- **TASKS TO COMPLETE**
a: Summarize the passage about Panni in two sentences.
b: Print the part of the Panni passage starting at "Folklore has a" and ending at "hoard of riches.", word for word.

- **PASSAGE SHOWN**

▼▼▼

This promontory is well known by many of the area for its views and by para gliders due to the consistent winds that blow from the north-east and can be seen over the town during spring and summer.
From this height, one can look north to the isolated mountain massif of the Gargano, made of a highland and several peaks and forming the backbone of the Gargano Promontory projecting into the Adriatic Sea, the "spur" on the Italian "boot" and east to the provincial capital city of Foggia and its plain and further to the port city of Manfredonia, the Gulf of Manfredonia and the Adriatic Sea.

=== Civil Architecture ===

==== A glimpse of Panni ====

Some ancient fountains around Panni date back several centuries and have various medieval and Renaissance inscriptions (they are Fontana di Sant'Elia, Fontana di Mata, Fontana Vecchia, Fontana Nuova, Fontana Alambicco).
Also interesting is the war memorial with a bronze statue of Victory holding a flame, which is to resemble the American Statue of Liberty in form.
The architectural keystones of the portals [9] are interesting, the result of the artistic skills of the Pannesi stonecutters, handed down over the centuries.

==== Natural areas ====

The municipal area of Panni extends between two areas: Monte Crispignano, one of the highest in Apulia, and the Cervaro Valley, rich in greenery and water. A large equipped wooded area extends around the sanctuary of the Madonna del Bosco.

==== Archaeological sites ====

Some archaeological finds (Monte Crispignano, Valle dell'Avella, La Serra), in the municipal area of Panni, there have been uncovered noteworthy finds, such as jewels and coins from the 2nd century BC, the remains of a small temple and some funerary sites from the 3rd century BC. The exploratory excavation of the "La Serra" site is of considerable importance.

== Languages and Dialects ==

Alongside the Italian language, the Dauno-Irpino dialect is used in the town of Panni.

== Traditions and Folklore ==

The patronal festivals are held on 26 and 27 August and are dedicated to the two patrons of Panni: San Costanzo martyr and the Madonna del Bosco. Of particular importance is the 'Festa della Spiga’, in local dialect was named Festa delle Salme, (Festival of the Wheat Harvest) on 15 August.
Folklore has a gnome like creature, that lives in the fissure below the foundations of the watch tower, Lu Zitemelòne, when caught must give up its hoard of riches.

== Health and Security ==

A public hospital unit is in Panni, where medical, nursing and rehabilitation assistance is provided.
The town is policed by the local municipal bylaw officer and the Carabinieri, a national police group, which has a “caserma” or station, located in town.

== Economy ==

The local economy is essentially based on agri-pastoral activities, of typical local products; on personal services (assistance to the elderly and the disabled) and, to a lesser extent, on the tourism/hospitality sector.

== Transport ==

Panni is connected by a provincial road, the SP-121, to the state road 90 of Apulia (7 km from the town) which ensures connections with Foggia and Campania. By car or bus from Foggia: Ss 90 (aka 'Via Napoli'), about 42 km (+ 7 km of SP 121), towards Naples. From Naples: A16, Grottaminarda exit, then Ariano Irpino, along the SS 90, for about 37 km (+7) towards Foggia. From Bari: A16, Vallata exit, 20 km towards Monteleone-Panni
The railway station is that of Montaguto-Panni, located 7 km from the town in the valley below and served by the Naples-Foggia line. It no longer has passenger service.

== Sport Teams ==

The A.S.D. Panni, founded in 2013, has been playing for a year in the Third Campania Category. The home matches of the "pomegranate coloured" team are played at San Costanzo, a sports field in the town.
In the 2015/16 season the team finished second in the standings, participated in the playoffs and won, thus going to the second division.

In 2019, the A.S.D. Panni is not registered at FIGC competition.

▲▲▲

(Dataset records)
▼▼▼

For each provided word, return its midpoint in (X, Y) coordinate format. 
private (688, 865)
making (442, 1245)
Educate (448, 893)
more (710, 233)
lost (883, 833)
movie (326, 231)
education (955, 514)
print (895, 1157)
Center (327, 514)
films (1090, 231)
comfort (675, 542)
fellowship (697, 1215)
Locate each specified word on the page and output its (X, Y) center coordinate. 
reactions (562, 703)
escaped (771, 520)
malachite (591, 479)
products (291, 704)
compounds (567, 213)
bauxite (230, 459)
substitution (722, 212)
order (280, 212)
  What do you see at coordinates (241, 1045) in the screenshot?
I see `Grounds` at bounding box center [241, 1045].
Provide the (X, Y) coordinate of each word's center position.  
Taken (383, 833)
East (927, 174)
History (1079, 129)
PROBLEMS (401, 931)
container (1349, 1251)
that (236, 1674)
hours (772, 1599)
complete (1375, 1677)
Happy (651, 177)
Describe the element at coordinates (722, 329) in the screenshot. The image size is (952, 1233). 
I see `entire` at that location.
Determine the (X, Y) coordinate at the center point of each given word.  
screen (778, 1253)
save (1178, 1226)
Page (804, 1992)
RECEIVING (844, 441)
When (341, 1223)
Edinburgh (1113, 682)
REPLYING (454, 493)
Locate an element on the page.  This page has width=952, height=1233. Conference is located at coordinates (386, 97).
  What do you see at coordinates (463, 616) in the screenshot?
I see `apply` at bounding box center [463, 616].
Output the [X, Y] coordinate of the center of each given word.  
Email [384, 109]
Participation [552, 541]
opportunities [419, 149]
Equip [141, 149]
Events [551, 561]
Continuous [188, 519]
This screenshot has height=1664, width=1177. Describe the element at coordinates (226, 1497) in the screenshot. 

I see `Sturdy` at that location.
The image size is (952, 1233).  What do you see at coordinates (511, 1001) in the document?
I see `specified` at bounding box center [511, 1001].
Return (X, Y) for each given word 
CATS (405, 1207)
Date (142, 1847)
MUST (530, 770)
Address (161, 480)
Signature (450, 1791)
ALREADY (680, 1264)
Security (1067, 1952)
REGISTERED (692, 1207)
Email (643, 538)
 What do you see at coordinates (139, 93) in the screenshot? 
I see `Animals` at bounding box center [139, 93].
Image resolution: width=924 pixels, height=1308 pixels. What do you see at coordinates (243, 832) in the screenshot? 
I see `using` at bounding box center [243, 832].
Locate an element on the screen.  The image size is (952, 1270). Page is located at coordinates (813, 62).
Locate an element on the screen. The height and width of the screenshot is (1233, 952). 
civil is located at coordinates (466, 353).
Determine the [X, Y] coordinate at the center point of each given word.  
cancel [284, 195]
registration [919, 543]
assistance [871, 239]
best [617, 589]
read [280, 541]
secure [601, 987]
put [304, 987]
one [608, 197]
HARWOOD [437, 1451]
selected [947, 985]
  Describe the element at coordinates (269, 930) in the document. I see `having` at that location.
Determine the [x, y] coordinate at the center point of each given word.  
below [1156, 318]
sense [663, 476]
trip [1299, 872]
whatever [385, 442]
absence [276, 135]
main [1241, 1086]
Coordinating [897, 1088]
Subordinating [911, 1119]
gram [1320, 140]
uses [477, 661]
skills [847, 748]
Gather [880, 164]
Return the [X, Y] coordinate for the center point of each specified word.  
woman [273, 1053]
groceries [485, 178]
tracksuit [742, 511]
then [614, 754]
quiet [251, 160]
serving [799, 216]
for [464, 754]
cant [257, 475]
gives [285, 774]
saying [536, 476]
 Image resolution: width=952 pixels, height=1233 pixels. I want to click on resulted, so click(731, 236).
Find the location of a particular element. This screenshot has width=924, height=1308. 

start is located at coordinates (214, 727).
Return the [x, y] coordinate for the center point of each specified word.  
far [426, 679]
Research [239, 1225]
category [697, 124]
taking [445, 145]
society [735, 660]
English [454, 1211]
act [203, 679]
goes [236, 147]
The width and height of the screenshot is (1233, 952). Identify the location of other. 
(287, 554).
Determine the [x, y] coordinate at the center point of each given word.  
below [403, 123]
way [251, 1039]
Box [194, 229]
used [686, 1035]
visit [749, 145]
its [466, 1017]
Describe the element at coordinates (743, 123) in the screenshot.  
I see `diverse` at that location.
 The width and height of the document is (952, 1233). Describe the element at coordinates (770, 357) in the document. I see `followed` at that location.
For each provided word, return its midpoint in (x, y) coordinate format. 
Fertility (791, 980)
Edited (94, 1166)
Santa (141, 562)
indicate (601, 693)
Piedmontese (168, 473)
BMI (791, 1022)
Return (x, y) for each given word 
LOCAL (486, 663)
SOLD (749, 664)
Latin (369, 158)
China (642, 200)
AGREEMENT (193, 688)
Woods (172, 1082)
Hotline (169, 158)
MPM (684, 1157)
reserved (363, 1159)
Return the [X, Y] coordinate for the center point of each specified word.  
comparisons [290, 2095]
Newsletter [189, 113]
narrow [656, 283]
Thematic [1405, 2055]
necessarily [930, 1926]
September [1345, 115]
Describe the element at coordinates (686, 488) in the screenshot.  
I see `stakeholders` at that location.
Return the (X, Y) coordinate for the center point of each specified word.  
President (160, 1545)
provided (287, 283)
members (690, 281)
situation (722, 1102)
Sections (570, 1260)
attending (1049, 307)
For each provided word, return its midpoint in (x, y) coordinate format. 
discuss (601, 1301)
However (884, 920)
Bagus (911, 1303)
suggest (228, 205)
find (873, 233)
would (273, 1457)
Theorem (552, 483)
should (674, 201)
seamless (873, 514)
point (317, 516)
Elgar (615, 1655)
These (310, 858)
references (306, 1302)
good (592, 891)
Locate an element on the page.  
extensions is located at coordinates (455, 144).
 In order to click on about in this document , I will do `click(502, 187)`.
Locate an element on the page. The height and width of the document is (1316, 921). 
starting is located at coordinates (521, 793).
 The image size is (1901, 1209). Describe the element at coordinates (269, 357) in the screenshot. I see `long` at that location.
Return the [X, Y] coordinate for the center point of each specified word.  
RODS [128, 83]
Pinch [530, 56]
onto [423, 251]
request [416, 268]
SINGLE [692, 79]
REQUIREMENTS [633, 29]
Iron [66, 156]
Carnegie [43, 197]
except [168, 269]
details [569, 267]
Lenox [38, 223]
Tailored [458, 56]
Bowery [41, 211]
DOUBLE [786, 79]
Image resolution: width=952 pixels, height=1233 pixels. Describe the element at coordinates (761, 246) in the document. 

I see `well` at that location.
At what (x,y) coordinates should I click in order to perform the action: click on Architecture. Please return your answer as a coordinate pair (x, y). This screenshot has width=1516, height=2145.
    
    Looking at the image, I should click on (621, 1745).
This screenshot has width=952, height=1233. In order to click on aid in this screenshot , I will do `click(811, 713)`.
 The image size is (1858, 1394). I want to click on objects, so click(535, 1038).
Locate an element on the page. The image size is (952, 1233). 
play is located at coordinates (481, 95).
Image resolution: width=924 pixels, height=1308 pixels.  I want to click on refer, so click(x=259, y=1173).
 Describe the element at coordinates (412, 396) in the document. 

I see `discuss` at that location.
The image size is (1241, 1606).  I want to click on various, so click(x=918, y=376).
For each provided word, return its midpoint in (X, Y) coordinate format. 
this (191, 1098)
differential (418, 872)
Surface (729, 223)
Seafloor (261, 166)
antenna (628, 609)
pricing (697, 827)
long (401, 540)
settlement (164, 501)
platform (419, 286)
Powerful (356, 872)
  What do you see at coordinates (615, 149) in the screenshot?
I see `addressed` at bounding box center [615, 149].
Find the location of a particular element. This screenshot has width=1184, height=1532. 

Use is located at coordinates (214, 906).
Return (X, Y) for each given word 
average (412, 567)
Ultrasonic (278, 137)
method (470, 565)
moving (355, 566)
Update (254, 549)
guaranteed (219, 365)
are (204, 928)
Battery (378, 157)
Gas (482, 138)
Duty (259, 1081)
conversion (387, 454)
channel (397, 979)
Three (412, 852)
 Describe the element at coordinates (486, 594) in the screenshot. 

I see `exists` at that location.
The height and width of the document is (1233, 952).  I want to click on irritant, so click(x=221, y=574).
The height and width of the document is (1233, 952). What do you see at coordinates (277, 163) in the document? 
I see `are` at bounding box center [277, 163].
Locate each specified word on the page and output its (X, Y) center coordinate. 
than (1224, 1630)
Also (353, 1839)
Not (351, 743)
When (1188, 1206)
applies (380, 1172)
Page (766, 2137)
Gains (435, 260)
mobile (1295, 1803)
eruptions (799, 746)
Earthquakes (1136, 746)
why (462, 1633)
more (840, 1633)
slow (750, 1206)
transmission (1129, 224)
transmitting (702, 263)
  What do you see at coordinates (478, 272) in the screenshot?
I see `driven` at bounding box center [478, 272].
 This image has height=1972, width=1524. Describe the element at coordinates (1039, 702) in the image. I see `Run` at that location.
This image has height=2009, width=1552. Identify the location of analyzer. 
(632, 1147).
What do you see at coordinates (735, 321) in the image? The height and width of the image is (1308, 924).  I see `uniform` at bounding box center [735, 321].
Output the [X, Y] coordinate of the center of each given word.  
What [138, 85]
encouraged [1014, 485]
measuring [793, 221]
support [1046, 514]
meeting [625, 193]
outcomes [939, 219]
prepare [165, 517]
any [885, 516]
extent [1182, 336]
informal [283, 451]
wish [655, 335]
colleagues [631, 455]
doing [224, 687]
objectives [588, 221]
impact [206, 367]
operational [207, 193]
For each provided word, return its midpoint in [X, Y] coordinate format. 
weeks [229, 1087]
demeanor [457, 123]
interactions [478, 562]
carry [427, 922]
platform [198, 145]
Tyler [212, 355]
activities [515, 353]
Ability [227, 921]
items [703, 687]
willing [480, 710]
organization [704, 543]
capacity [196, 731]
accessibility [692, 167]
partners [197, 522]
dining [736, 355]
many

▲▲▲

- **YOUR WRITTEN ANSWERS**
a: Panni has a promontory known for its views and steady north-east winds, centuries-old fountains, a war memorial, archaeological finds from the 3rd and 2nd centuries BC, and natural areas such as Monte Crispignano and the Cervaro Valley. Its economy rests mainly on agri-pastoral activities and personal services, and it is linked by the SP-121 to state road 90, with a nearby railway station that no longer has passenger service.

b:
Folklore has a gnome like creature, that lives in the fissure below the foundations of the watch tower, Lu Zitemelòne, when caught must give up its hoard of riches.